#### Document text ####

In Uncle Ronald, Doyle features a character first introduced in Up to Low: "Crazy Mickey," Tommy's hundred-year-old great-grandfather. Now one hundred and twelve, Mickey narrates the events of the winter he was twelve years old. The son of a drunken and abusive father, Mickey is smuggled by his mother onto a train that takes the boy from Ottawa into the Gatineau Hills, where he is to stay with his Uncle Ronald and his middle-aged aunts, the O'Malley girls. Mickey's relatives prove to be warm and welcoming, and he bonds with his uncle's horse, Second-Chance Lance.

Easy Avenue, a novel for young adults, introduces narrator Hubbo O'Driscoll, an impoverished orphan who is left in the care of a very old, very kind distant relative known only as Mrs. Driscoll. Hubbo becomes involved with Fleurette Featherstone Fitchell, a fellow resident of the Uplands Emergency Shelter and the daughter of a Lowertown prostitute. When he enters Glebe Collegiate Institute—the high school Doyle attended and where he later taught—Hubbo becomes caught between the people from the shelter and the elite Glebe students. When he gets a job as the companion to a wealthy elderly woman and begins to receive money from a mysterious benefactor, Hubbo fabricates an identity that is acceptable to the snobbish members of an exclusive club he wishes to join, but eventually recognizes where his true loyalties are. Easy Avenue was praised as "a delightful mix of comedy, irony, and sentiment" by a Maclean's contributor, while in Canadian Children's Literature, Lionel Adey dubbed the novel a "sometimes grim, sometimes amusing, but never unwholesome tale."

#### Extracted data ####

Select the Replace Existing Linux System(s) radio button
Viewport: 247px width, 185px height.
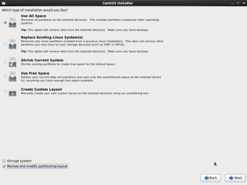(5, 44)
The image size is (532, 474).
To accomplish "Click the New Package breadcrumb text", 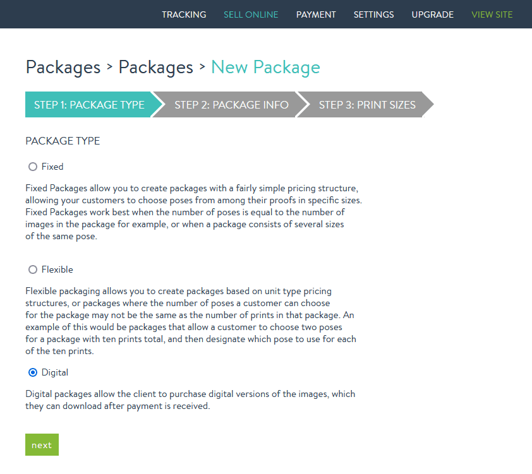I will [265, 68].
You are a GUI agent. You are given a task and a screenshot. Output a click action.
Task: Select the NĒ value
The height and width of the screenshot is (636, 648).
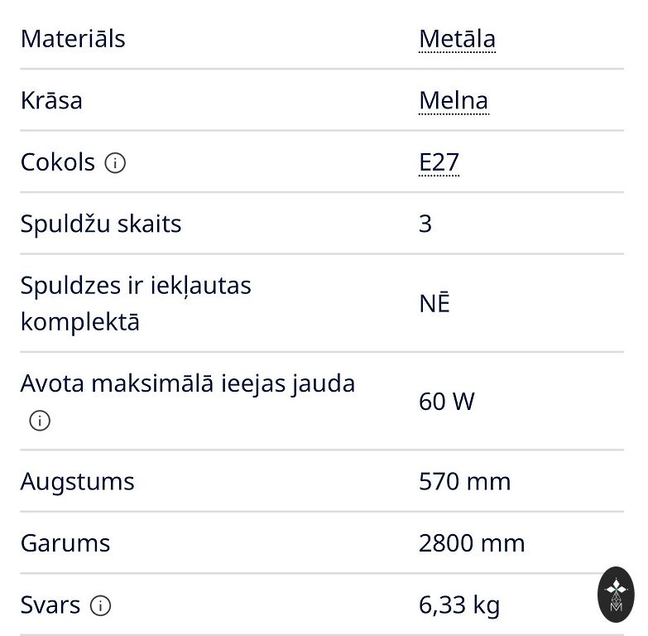point(434,303)
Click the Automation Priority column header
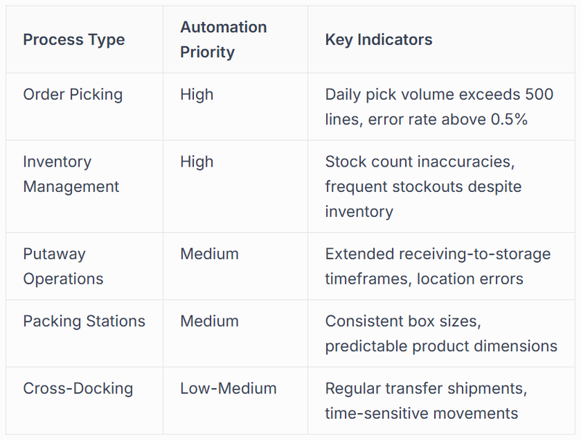 tap(223, 39)
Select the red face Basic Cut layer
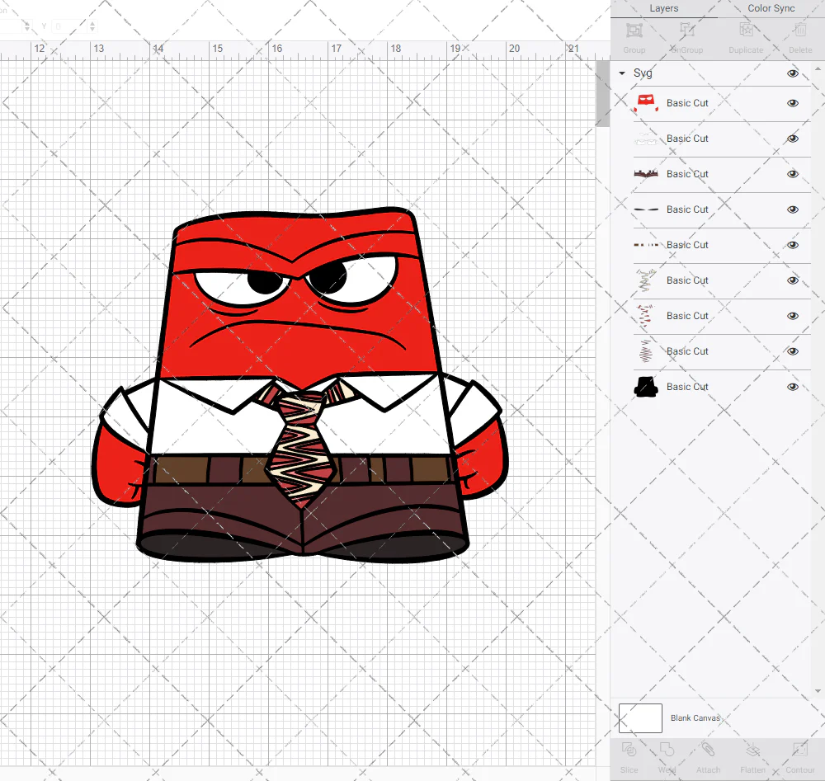The height and width of the screenshot is (781, 825). [687, 103]
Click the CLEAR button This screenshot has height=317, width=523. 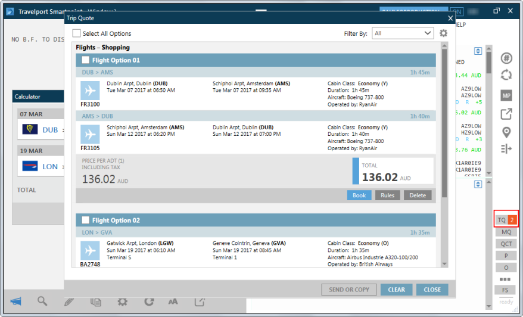396,290
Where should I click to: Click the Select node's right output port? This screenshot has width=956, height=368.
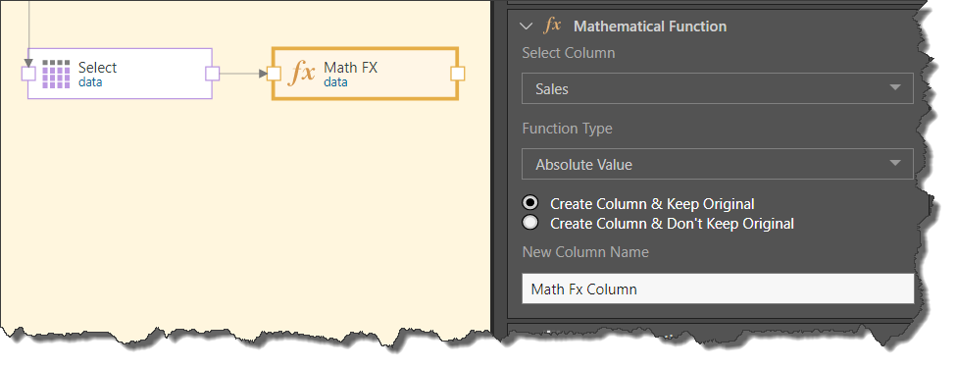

####

Answer these from the passage about Doyle's novels above:
1. How old is Mickey when he narrates the events in Uncle Ronald?
2. What is the name of Uncle Ronald's horse?
3. At what shelter do Hubbo and Fleurette both live?

1. One hundred and twelve.
2. Second-Chance Lance.
3. The Uplands Emergency Shelter.